Of all participating donors, 2.8% reported having pre-donation symptoms, and 4.6% positive and 13.9% negative post-donation symptoms. The prevalences of these symptoms were similar for both sexes, except for negative symptoms, which were more prevalent in women (19.0% vs 8.3%). The majority of donors who reported pre-donation symptoms felt tired or had headaches. A lack of energy, dizziness (especially in females), and feeling fit were the most frequently reported post-donation symptoms. Donors reporting pre-donation symptoms had a higher chance of also having positive post-donation symptoms (p for χ2=0.00), while positive and negative symptoms were negatively associated (p=0.00). Pre-donation symptoms were not associated with negative post-donation symptoms (p=0.22).

Table II shows that all the physical characteristics of the donors that were studied were positively associated with pre-donation symptoms. For instance, women with Hb levels of 8.7 mmol/L had 1.42 times the odds of pre-donation symptoms of women with Hb levels of 7.7 mmol/L. These associations were statistically significant for both men and women, except for the association of Hb with pre-donation symptoms (p=0.11).

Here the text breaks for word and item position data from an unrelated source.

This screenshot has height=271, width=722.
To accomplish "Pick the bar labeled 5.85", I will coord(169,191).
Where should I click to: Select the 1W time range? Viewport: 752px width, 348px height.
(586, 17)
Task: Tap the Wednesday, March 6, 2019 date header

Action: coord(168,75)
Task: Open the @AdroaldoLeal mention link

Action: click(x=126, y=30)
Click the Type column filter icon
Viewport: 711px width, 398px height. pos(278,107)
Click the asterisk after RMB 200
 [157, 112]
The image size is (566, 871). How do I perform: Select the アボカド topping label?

Associations of donors’ physical characteristics with specific symptoms, e.g. lack of energy, headaches, or “other”, were similar but did not all reach statistical significance because of smaller numbers.

Table II.

Odds ratios with 95% confidence intervals for associations of mean haemoglobin and systolic blood pressure (SBP, both from last 3 donations) and of body mass index (BMI) and estimated blood volume with pre-, and positive and negative post-donation symptoms.

Pre-donation symptoms

Overall Lack of energy Headache Other
Haemoglobin Men 1.17 (0.96 to 1.42) 1.10 (0.81 to 1.50) 0.98 (0.70 to 1.36) 1.27 (0.92 to 1.75)
Women 1.42a (1.14 to 1.78) 1.18 (0.86 to 1.61) 1.62a (1.12 to 2.32) 1.85a (1.22 to 2.81)

SBP Men 1.01a (1.00 to 1.02) 1.00 (0.99 to 1.01) 1.01 (0.99 to 1.02) 1.02a (1.01 to 1.04)
Women 1.02a (1.01 to 1.02) 1.02a (1.01 to 1.03) 1.01 (1.00 to 1.03) 1.00 (0.99 to 1.02)

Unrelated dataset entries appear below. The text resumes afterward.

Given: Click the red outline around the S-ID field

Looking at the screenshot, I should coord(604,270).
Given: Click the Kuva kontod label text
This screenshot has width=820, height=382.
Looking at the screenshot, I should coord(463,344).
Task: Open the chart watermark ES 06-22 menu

BMI Men 1.09a (1.06 to 1.13) 1.05 (1.00 to 1.11) 1.13a (1.07 to 1.19) 1.12a (1.06 to 1.18)
Women 1.07a (1.05 to 1.10) 1.09a (1.05 to 1.12) 1.09a (1.05 to 1.13) 1.03 (0.99 to 1.09)

Blood volume Men 1.35a (1.10 to 1.65) 1.15 (0.83 to 1.60) 1.30 (0.92 to 1.83) 1.66a (1.19 to 2.32)
Women 1.57a (1.27 to 1.94) 1.69a (1.26 to 2.25) 1.70a (1.22 to 2.38) 1.48 (0.98 to 2.22)

Positive post-donation symptoms

Overall Feeling fit Less head ached Other

Haemoglobin Men 1.10 (0.95 to 1.28) 1.00 (0.80 to 1.24) 0.61 (0.17 to 2.24) 1.19 (0.85 to 1.67)
Women 1.57a (1.32 to 1.88) 1.53a (1.17 to 1.99) 1.55 (0.49 to 4.85) 1.49a (1.07 to 2.09)

SBP Men 1.02a (1.01 to 1.02) 1.02a (1.01 to 1.03) 1.02 (0.98 to 1.07) 1.01 (0.99 to 1.02)
Women 1.01a (1.01 to 1.02) 1.01a (1.00 to 1.02) 1.05a (1.01 to 1.09) 1.02a (1.01 to 1.03)

BMI Men 1.06a (1.03 to 1.08) 1.10a (1.06 to 1.14) 1.05 (0.85 to 1.31) 1.02 (0.96 to 1.09)
Women 1.07a (1.05 to 1.09) 1.07a (1.04 to 1.10) 1.11a (1.00 to 1.22) 1.09a (1.06 to 1.13)

Blood volume Men 1.22a (1.05 to 1.43) 1.39a (1.12 to 1.73) 0.50 (0.12 to 2.10) 1.14 (0.79 to 1.64)
Women 1.57a (1.32 to 1.86) 1.44a (1.12 to 1.86) 1.66 (0.61 to 4.51) 1.58a (1.16 to 2.17)

Negative post-donation symptoms

Overall Lack of energy Dizzy Other

Haemoglobin Men 0.88a (0.78 to 1.00) 0.92 (0.78 to 1.08) 0.97 (0.73 to 1.28) 0.82 (0.44 to 1.55)
Women 0.93 (0.85 to 1.03) 0.91 (0.80 to 1.02) 0.85a (0.73 to 0.97) 1.07 (0.78 to 1.47)

SBP Men 0.99a (0.98 to 0.99) 1.00 (0.99 to 1.00) 0.98a (0.97 to 0.99) 0.99 (0.97 to 1.02)
Women 0.99a (0.99 to 0.99) 0.99a (0.99 to 1.00) 0.98a (0.98 to 0.99) 0.99 (0.98 to 1.01)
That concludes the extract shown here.